Real-Time Gross Settlement, an innovation of the Indian banking and financial system, refers to the system of settling any payments that have been placed by an individual. This is done across the books of a central bank of India or the RBI. This process is resorted to in the case of large value interbank transfers.
How does RTGS Work?
The words real-time implies that the settlement happens as soon as the receiving bank gets the funds transferred from the sender bank. The word gross settlement implies that transactions are handled and settled at an individual level without bunching them up.
In India, funds above Rs. 2,00,000 can be transferred through RTGS. The maximum amount that can be transferred is Rs. 10,00,000. The RTGS transaction can be initiated through internet banking or by visiting the nearest bank branch.
What are the advantages associated with RTGS?
Using the RTGS method to transact reduces the delivery risk (especially of high value transactions) and a time lag in completion of transactions as the transactions happen in real time. There is a smaller window for critical information to be exposed to vulnerabilities and cyber security attacks.
What are the disadvantages associated with RTGS?

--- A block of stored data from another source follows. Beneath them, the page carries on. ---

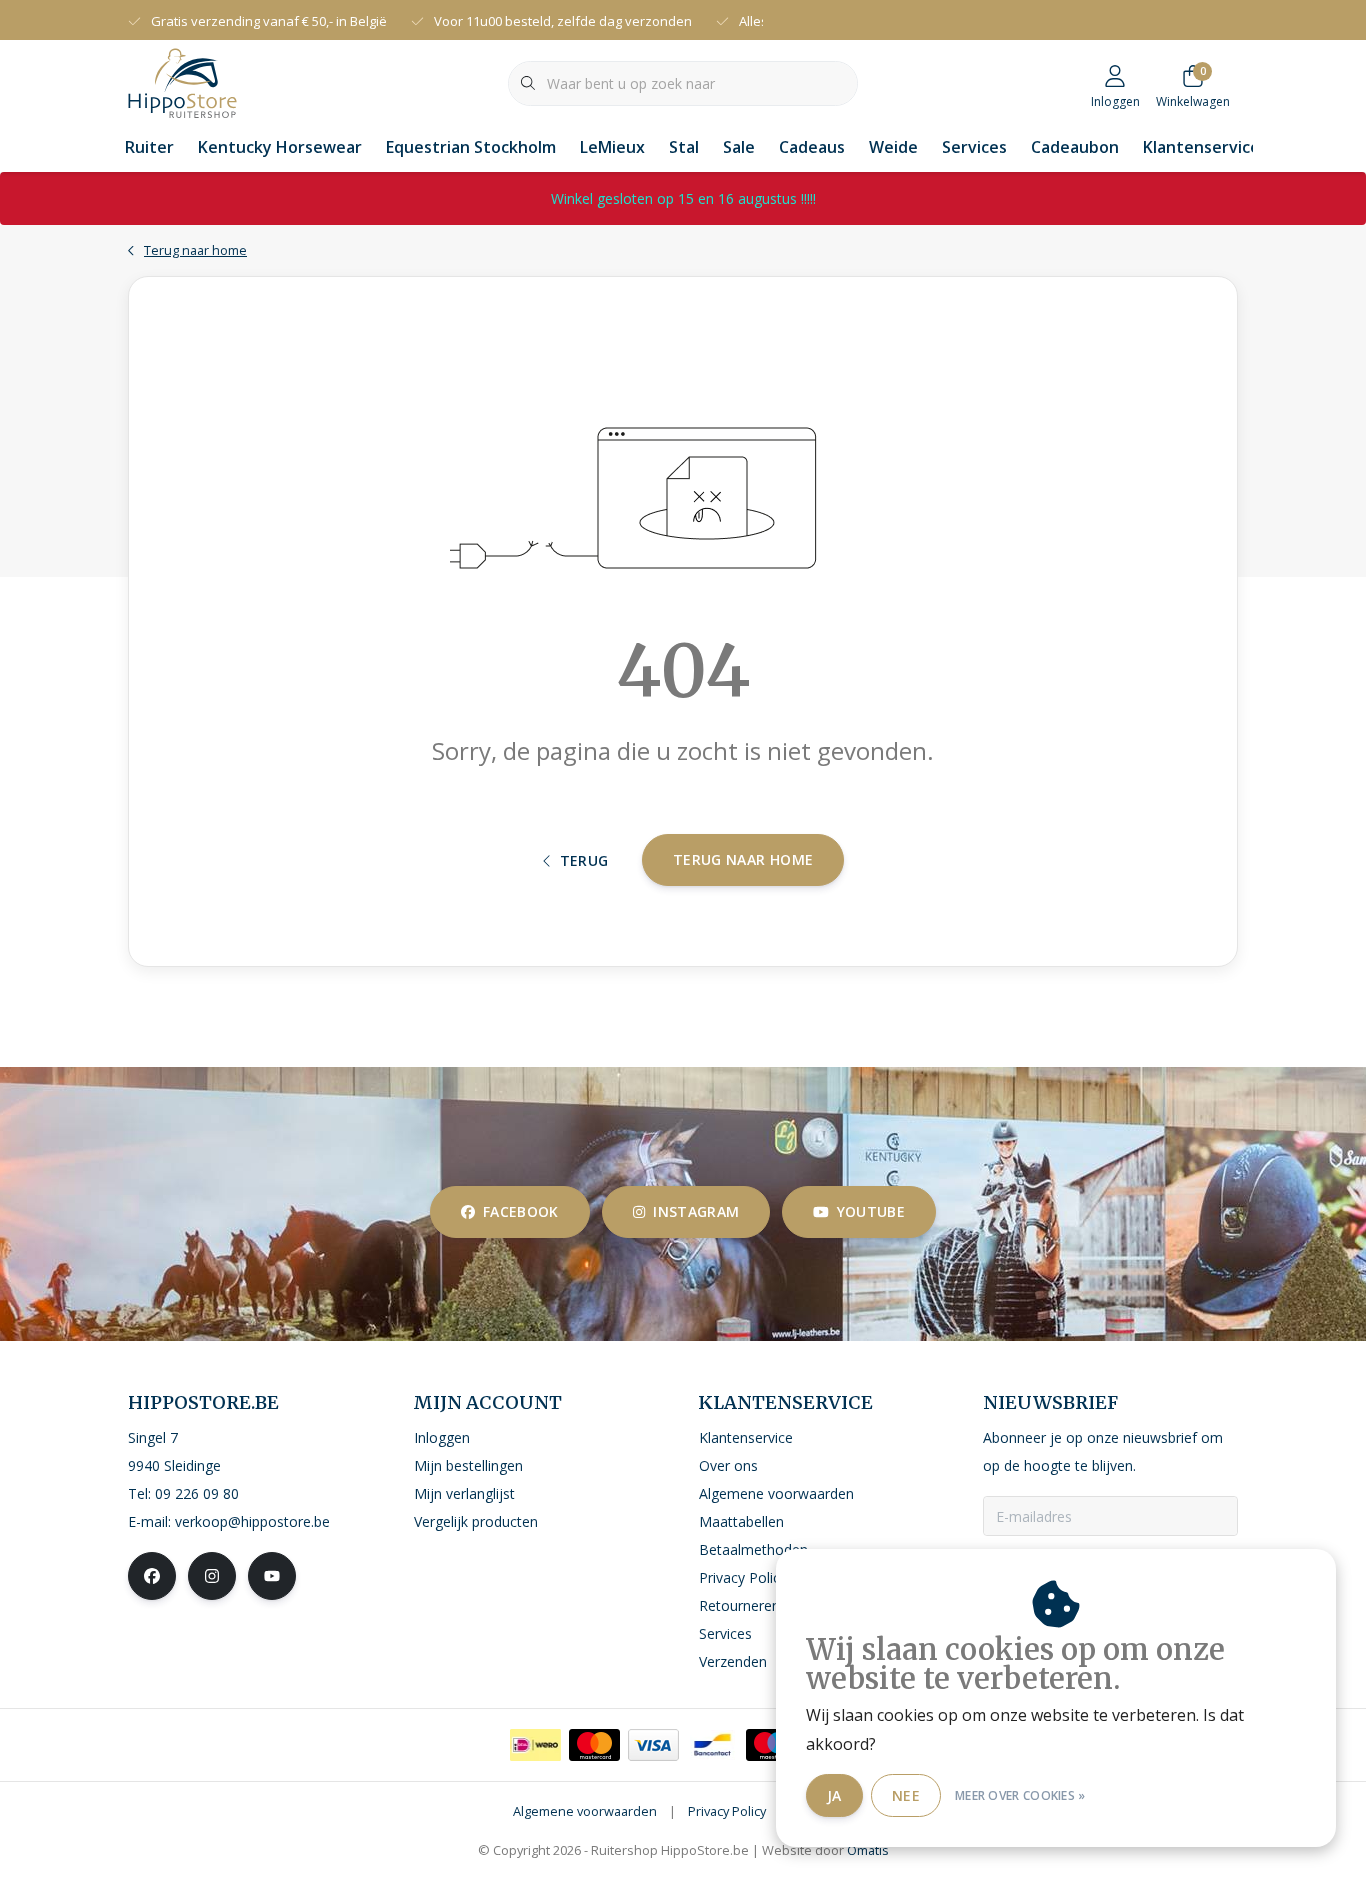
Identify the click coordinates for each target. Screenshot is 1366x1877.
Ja (834, 1795)
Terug (584, 860)
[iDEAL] (535, 1745)
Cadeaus (812, 147)
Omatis (868, 1850)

A higher charge is incurred in the case of RTGS payments. There are specific limits to the amounts that can be transferred through this system at once. Also, the customer cannot trace the transaction – only a positive confirmation is received by the remitting bank regarding the fund transfer from the RBI.
What is NEFT?
NEFT or National Electronic Fund Transfer is a fund transfer system that operates on a Deferred Net Settlement (DNS) basis as the settlement is done in batches and not real-time. The payables and receivables are netted and then settled by the originator and receiver bank via the clearinghouse of the central bank.
What are the advantages associated with NEFT?
It is a simple, paperless system that requires no cheque book or demand draft for transferring funds. The facility is available on all days of the year and no charges are levied on the bank account of the customer for online NEFT transactions. There is near real-time funds transfer to the beneficiary account and settlement is completed in a simple and secure manner.
What are the disadvantages associated with NEFT?
The main disadvantage associated with NEFT is that it is a technical alternative for transferring of funds that customers might find difficult to navigate through initially. The funds are also exposed to the risks of cyber security threats.
What is IMPS?
Immediate Payment Service or IMPS refers to the money transfer mechanism that transfers funds instantly. The service is available on one’s mobile phone making it a very convenient mode of fund transfer. This service was launched in the year 2010 by the National Payment Corporation of India (NPCI).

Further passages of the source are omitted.